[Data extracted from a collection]
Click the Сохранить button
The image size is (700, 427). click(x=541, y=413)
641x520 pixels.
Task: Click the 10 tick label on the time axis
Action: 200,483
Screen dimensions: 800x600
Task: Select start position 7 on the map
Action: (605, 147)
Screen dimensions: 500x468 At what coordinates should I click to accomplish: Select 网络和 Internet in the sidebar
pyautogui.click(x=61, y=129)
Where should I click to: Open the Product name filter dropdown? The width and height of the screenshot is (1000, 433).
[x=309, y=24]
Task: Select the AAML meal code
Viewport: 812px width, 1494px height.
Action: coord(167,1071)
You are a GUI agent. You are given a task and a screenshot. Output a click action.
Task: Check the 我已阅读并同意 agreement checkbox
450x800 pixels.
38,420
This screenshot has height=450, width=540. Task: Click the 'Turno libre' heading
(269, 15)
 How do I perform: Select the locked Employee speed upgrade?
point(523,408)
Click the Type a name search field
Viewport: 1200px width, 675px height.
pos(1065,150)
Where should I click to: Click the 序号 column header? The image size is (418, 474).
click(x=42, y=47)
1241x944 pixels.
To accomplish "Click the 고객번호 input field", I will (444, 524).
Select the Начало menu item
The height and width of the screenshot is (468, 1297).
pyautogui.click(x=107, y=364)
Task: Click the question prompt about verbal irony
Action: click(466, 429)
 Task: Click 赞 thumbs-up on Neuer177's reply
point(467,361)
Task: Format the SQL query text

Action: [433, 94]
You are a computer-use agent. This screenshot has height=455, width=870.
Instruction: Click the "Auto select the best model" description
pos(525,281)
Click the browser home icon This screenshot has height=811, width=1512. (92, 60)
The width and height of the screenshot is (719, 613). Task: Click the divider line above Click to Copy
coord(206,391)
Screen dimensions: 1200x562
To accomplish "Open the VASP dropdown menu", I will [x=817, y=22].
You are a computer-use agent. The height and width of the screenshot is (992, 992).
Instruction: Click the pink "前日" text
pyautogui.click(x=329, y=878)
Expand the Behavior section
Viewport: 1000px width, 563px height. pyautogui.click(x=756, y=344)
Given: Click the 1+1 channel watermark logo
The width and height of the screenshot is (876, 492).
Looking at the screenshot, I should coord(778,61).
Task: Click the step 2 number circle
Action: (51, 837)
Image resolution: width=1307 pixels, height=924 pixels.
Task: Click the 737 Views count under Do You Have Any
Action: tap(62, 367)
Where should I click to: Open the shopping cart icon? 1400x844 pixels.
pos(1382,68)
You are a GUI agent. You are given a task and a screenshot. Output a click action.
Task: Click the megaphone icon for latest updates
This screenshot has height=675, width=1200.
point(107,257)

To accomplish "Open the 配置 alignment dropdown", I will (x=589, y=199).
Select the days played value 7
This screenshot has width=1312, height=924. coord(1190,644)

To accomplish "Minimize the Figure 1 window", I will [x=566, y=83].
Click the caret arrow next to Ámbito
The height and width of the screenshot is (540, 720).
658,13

**TASK DETAILS:**
All of the data above should be reproduced exactly.

**THE ANSWER:**
Click the Сохранить button
The image size is (700, 427). click(x=541, y=413)
641x520 pixels.
Task: Click the 10 tick label on the time axis
Action: 200,483
Screen dimensions: 800x600
Task: Select start position 7 on the map
Action: (605, 147)
Screen dimensions: 500x468 At what coordinates should I click to accomplish: Select 网络和 Internet in the sidebar
pyautogui.click(x=61, y=129)
Where should I click to: Open the Product name filter dropdown? The width and height of the screenshot is (1000, 433).
[x=309, y=24]
Task: Select the AAML meal code
Viewport: 812px width, 1494px height.
Action: coord(167,1071)
You are a GUI agent. You are given a task and a screenshot. Output a click action.
Task: Check the 我已阅读并同意 agreement checkbox
450x800 pixels.
38,420
This screenshot has height=450, width=540. Task: Click the 'Turno libre' heading
(269, 15)
 How do I perform: Select the locked Employee speed upgrade?
point(523,408)
Click the Type a name search field
Viewport: 1200px width, 675px height.
pos(1065,150)
Where should I click to: Click the 序号 column header? The image size is (418, 474).
click(x=42, y=47)
1241x944 pixels.
To accomplish "Click the 고객번호 input field", I will (444, 524).
Select the Начало menu item
The height and width of the screenshot is (468, 1297).
pyautogui.click(x=107, y=364)
Task: Click the question prompt about verbal irony
Action: click(466, 429)
 Task: Click 赞 thumbs-up on Neuer177's reply
point(467,361)
Task: Format the SQL query text

Action: [433, 94]
You are a computer-use agent. This screenshot has height=455, width=870.
Instruction: Click the "Auto select the best model" description
pos(525,281)
Click the browser home icon This screenshot has height=811, width=1512. (92, 60)
The width and height of the screenshot is (719, 613). Task: Click the divider line above Click to Copy
coord(206,391)
Screen dimensions: 1200x562
To accomplish "Open the VASP dropdown menu", I will [x=817, y=22].
You are a computer-use agent. The height and width of the screenshot is (992, 992).
Instruction: Click the pink "前日" text
pyautogui.click(x=329, y=878)
Expand the Behavior section
Viewport: 1000px width, 563px height. pyautogui.click(x=756, y=344)
Given: Click the 1+1 channel watermark logo
The width and height of the screenshot is (876, 492).
Looking at the screenshot, I should coord(778,61).
Task: Click the step 2 number circle
Action: (51, 837)
Image resolution: width=1307 pixels, height=924 pixels.
Task: Click the 737 Views count under Do You Have Any
Action: tap(62, 367)
Where should I click to: Open the shopping cart icon? 1400x844 pixels.
pos(1382,68)
You are a GUI agent. You are given a task and a screenshot. Output a click action.
Task: Click the megaphone icon for latest updates
This screenshot has height=675, width=1200.
point(107,257)

To accomplish "Open the 配置 alignment dropdown", I will (x=589, y=199).
Select the days played value 7
This screenshot has width=1312, height=924. coord(1190,644)

To accomplish "Minimize the Figure 1 window", I will [x=566, y=83].
Click the caret arrow next to Ámbito
The height and width of the screenshot is (540, 720).
658,13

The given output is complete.